Il se sentait proche de Raymond Queneau (de l'amateur de mathématiques, de l'oulipien comme de l'auteur du Chiendent), des humoristes anglais tels Swift ou Samuel Butler, de Conrad et de Kafka. Il prisait chez eux la lucidité, et une écriture en forme de parabole. Il se méfiait de ce que l'après-guerre appelait réalisme, et défendait quelques films rares, comme L'Âge d'or de Buñuel, Monsieur Verdoux de Chaplin, ou Noblesse oblige de Hamer : « Ce sont des fables, qu'il n'est pas question de traduire dans une autre forme. » Cinéaste, après avoir été assistant de Grémillon, de René Clément, de Renoir et de Preston Sturges, il a presque toujours tenté de réaliser de ces fables qu'il avait aimées chez les autres.
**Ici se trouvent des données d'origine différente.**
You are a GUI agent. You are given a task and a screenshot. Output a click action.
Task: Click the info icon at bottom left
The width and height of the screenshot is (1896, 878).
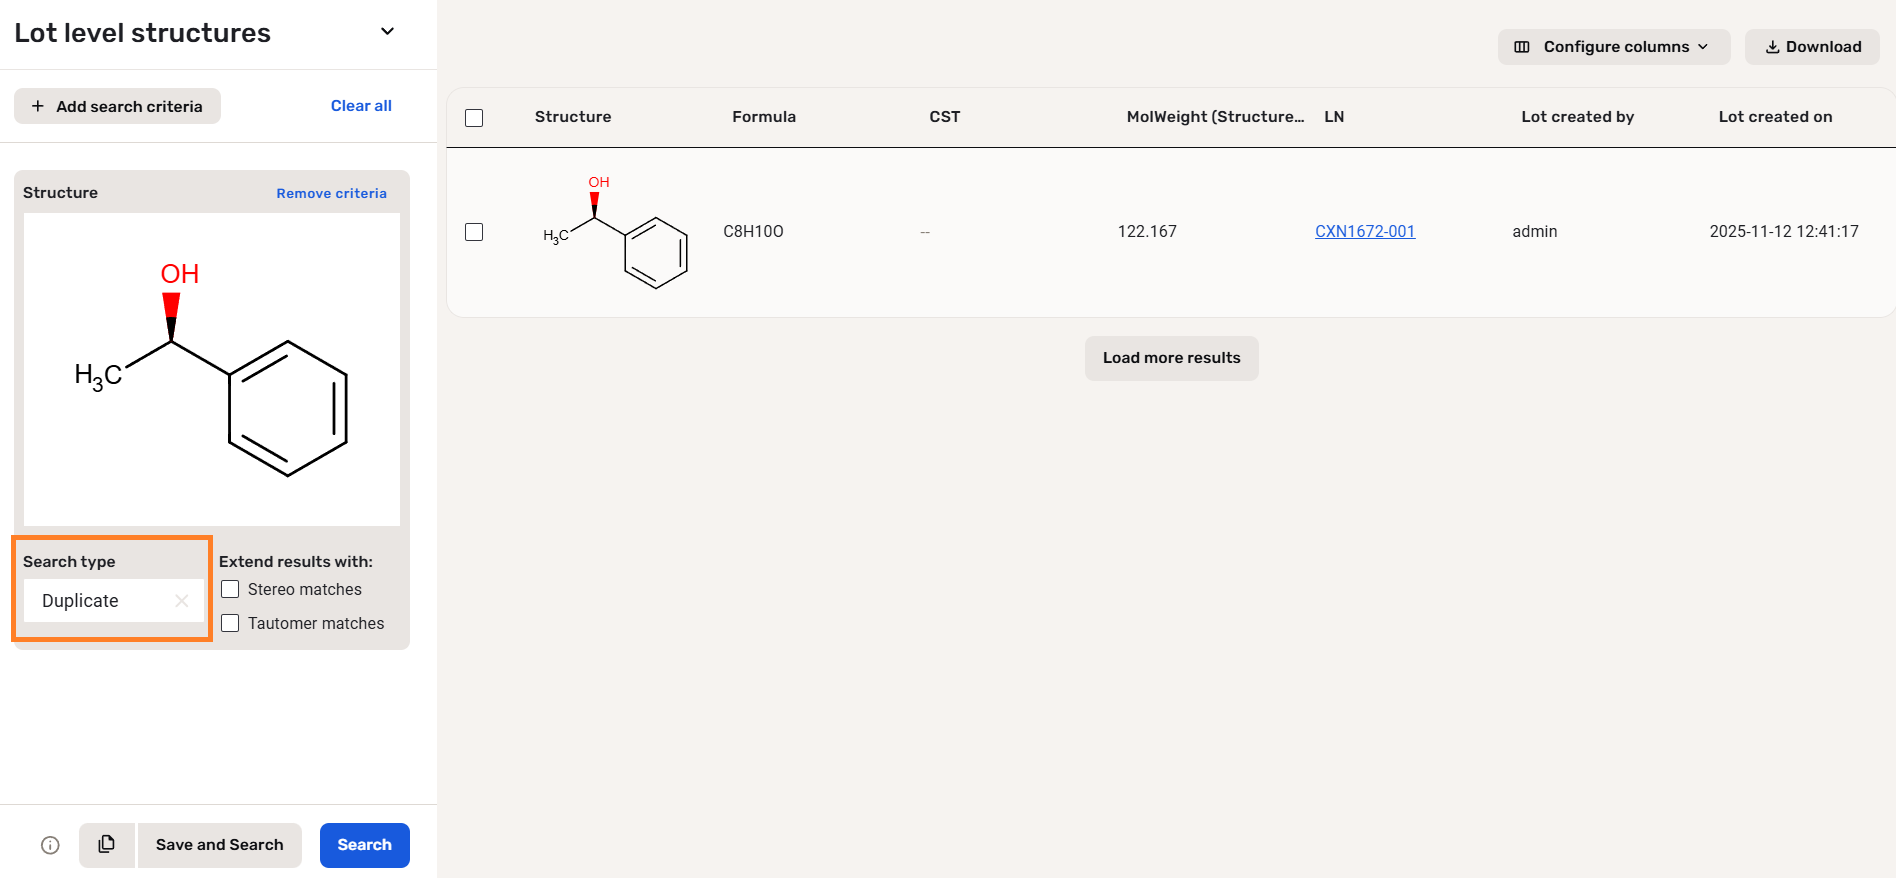click(x=50, y=845)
Il n'a été d'aucune école, comme Alain Resnais qui était de sa génération et qu'il admirait sans réserves. Auteur de courts-métrages incisifs, froidement intelligents, dont le sujet apparent (l'art pompier, les gravures de Goya, l'architecture de Claude-Nicolas Ledoux) lui donnait l'occasion de parler du présent, il est passé au long-métrage en 1957.
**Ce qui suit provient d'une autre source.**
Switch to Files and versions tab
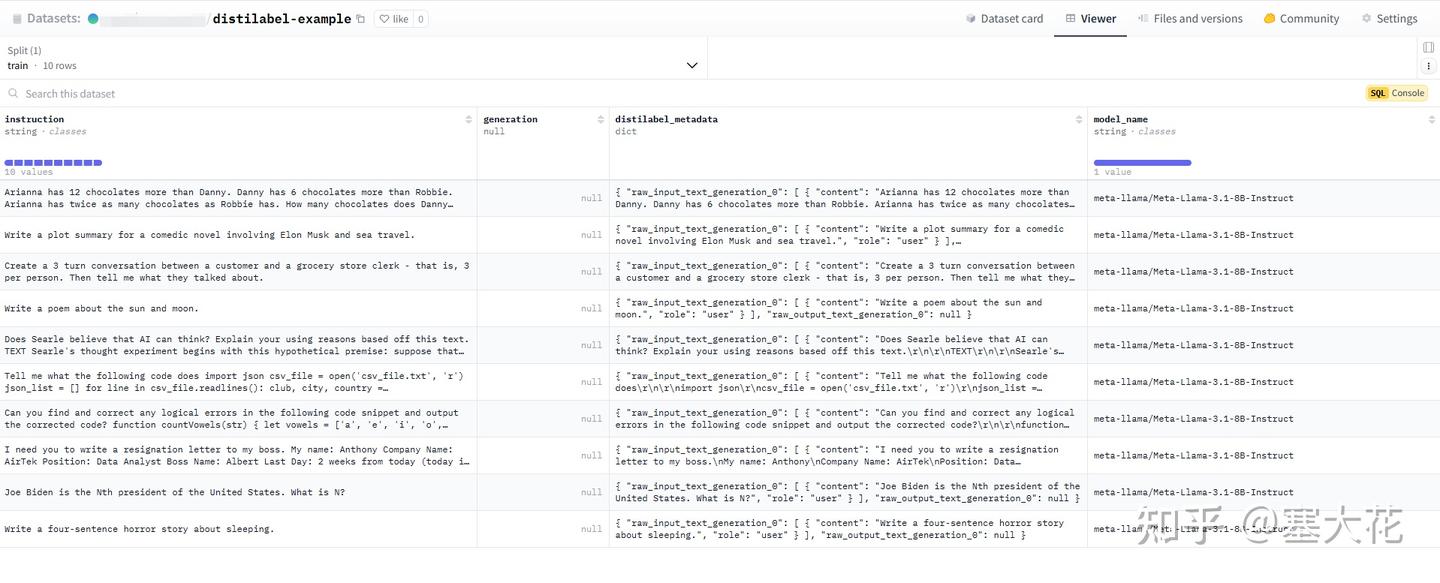 pyautogui.click(x=1190, y=19)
Pierre Kast n'appartient pas à la « nouvelle vague », pas plus que Alain Resnais : il est plus âgé, plus expérimenté, plus politique que les jeunes gens qui débutent autour de 1960 sous la bannière jaune des Cahiers du cinéma. Mais il bénéficie de l'ouverture du marché qui se produit alors. En 1959, il tourne Le Bel Âge, son film le plus personnel et le plus réussi : faux long-métrage, juxtaposition de trois nouvelles d'une trentaine de minutes, écrit avec une sécheresse soulignée par un commentaire littéraire brillant, c'est l'exploration du monde des sentiments amoureux tels que cet amateur de science-fiction voudrait qu'ils soient. Il y engage ses amis : Marcello Pagliero, Boris Vian, Jacques Doniol-Valcroze, et quelques jolies femmes (Alexandra Stewart, Françoise Prévost, Françoise Brion, Ursula Kubler). À travers Le Bel Âge, Pierre Kast a rencontré les happy few de la génération qui le suivait.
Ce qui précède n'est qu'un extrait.